* Task requirements:
Look through the entries below and return all lines including the word "computer".

━━━━

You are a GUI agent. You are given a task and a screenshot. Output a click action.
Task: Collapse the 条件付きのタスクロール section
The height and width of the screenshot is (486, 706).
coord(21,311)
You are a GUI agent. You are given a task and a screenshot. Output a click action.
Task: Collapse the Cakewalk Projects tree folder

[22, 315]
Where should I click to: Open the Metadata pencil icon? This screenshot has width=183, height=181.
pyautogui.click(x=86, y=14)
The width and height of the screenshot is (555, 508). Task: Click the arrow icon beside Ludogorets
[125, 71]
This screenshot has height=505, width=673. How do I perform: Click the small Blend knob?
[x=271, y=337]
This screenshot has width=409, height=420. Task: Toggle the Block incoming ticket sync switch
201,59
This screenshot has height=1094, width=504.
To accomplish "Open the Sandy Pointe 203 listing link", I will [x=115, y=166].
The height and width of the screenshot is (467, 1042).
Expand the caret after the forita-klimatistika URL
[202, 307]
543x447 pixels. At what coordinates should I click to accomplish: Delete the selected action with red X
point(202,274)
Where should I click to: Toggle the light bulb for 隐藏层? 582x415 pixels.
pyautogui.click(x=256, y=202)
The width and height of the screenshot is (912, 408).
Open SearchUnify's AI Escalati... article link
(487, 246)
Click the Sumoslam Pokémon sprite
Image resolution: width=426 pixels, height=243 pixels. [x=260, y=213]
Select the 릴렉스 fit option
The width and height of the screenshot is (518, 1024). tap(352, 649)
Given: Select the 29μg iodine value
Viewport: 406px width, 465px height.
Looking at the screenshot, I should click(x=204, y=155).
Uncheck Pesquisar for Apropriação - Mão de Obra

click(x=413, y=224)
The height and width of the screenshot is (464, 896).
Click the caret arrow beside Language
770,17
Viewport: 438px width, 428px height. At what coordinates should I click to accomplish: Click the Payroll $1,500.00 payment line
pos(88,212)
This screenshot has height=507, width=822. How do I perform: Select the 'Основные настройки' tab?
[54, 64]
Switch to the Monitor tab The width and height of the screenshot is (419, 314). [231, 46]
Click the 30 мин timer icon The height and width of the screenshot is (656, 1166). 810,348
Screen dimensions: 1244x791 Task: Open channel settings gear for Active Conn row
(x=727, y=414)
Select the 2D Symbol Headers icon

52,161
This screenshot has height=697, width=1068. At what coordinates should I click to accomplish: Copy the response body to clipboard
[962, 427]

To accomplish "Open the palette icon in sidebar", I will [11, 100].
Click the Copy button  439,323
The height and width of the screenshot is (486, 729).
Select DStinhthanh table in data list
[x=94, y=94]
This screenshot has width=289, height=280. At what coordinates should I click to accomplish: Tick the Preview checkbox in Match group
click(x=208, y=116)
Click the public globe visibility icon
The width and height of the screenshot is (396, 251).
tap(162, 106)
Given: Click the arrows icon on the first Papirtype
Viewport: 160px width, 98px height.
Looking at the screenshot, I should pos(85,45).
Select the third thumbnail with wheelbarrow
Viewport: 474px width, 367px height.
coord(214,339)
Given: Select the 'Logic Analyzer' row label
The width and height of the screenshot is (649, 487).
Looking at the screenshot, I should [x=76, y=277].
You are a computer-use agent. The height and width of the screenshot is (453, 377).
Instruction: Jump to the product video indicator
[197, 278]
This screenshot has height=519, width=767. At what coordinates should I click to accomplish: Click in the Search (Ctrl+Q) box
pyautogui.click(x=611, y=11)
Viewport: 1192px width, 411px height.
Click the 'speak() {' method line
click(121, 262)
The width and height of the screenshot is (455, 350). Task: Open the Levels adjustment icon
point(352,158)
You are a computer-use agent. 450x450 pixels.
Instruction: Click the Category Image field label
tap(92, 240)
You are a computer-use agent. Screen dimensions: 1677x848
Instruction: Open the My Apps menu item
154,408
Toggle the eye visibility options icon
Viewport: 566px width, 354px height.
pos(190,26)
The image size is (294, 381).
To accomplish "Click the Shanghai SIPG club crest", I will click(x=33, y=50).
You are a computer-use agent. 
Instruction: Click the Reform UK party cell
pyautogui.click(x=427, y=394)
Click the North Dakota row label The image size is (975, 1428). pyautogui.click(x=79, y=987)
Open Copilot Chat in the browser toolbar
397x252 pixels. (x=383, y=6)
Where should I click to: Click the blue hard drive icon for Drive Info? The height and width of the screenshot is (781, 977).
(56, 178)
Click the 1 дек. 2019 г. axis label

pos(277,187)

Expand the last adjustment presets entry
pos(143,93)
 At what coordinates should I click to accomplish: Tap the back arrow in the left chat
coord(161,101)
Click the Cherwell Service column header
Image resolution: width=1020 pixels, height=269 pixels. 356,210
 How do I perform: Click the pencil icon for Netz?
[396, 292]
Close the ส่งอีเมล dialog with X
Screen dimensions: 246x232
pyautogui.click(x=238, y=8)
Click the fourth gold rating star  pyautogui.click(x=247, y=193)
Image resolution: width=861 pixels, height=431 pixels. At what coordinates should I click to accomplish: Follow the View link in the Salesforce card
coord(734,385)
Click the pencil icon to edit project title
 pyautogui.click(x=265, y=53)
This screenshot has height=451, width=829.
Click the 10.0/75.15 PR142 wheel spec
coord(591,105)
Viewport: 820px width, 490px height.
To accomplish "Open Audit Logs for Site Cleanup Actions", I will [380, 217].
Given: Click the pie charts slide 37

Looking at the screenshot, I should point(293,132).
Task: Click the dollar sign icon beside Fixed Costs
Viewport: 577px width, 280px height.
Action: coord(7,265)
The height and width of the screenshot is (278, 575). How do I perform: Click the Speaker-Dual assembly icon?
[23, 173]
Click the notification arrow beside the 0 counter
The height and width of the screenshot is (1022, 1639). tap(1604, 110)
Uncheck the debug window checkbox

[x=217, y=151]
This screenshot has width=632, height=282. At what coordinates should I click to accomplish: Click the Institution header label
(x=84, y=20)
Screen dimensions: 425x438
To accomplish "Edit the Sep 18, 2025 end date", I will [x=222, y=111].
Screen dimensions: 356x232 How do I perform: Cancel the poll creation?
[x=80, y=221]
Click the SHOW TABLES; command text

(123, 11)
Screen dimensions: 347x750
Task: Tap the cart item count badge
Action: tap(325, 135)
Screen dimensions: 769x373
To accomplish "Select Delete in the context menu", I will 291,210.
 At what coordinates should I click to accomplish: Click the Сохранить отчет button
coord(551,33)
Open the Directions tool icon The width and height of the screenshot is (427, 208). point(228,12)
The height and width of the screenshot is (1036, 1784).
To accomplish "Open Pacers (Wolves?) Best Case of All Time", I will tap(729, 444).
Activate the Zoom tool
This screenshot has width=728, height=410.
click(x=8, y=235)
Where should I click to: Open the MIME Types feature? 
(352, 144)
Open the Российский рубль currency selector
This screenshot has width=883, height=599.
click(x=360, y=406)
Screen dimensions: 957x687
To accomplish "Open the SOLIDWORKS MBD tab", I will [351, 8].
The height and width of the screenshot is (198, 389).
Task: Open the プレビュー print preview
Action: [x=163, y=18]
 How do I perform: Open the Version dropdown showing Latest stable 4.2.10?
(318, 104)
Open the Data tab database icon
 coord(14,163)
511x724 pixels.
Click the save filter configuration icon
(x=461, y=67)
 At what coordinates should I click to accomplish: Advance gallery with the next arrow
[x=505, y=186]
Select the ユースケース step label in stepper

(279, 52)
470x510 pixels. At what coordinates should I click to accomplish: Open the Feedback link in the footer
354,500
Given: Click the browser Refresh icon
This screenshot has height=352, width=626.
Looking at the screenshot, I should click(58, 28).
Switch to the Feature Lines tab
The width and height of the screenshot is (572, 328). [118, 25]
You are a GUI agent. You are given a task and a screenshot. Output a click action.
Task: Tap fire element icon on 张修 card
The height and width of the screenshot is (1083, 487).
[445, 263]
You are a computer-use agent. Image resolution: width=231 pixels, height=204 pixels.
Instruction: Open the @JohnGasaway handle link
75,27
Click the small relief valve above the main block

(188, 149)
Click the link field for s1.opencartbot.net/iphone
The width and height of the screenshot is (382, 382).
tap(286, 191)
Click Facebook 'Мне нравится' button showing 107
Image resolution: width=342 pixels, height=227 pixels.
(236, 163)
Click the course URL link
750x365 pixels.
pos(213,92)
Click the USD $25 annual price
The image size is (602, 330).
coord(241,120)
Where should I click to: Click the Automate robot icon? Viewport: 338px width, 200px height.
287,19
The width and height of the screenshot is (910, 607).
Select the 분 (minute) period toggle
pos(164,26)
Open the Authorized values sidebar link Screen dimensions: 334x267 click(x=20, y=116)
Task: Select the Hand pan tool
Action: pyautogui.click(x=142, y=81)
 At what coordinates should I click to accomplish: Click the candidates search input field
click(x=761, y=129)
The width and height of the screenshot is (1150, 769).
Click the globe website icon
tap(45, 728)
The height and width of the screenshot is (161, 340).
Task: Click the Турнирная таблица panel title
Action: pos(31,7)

━━━━

* Answer section:
You are a computer-use agent. The height and width of the screenshot is (453, 377).
You are a computer-use agent. 450x450 pixels.
You are a computer-use agent. Screen dimensions: 1677x848
You are a computer-use agent. 
You are a computer-use agent. Image resolution: width=231 pixels, height=204 pixels.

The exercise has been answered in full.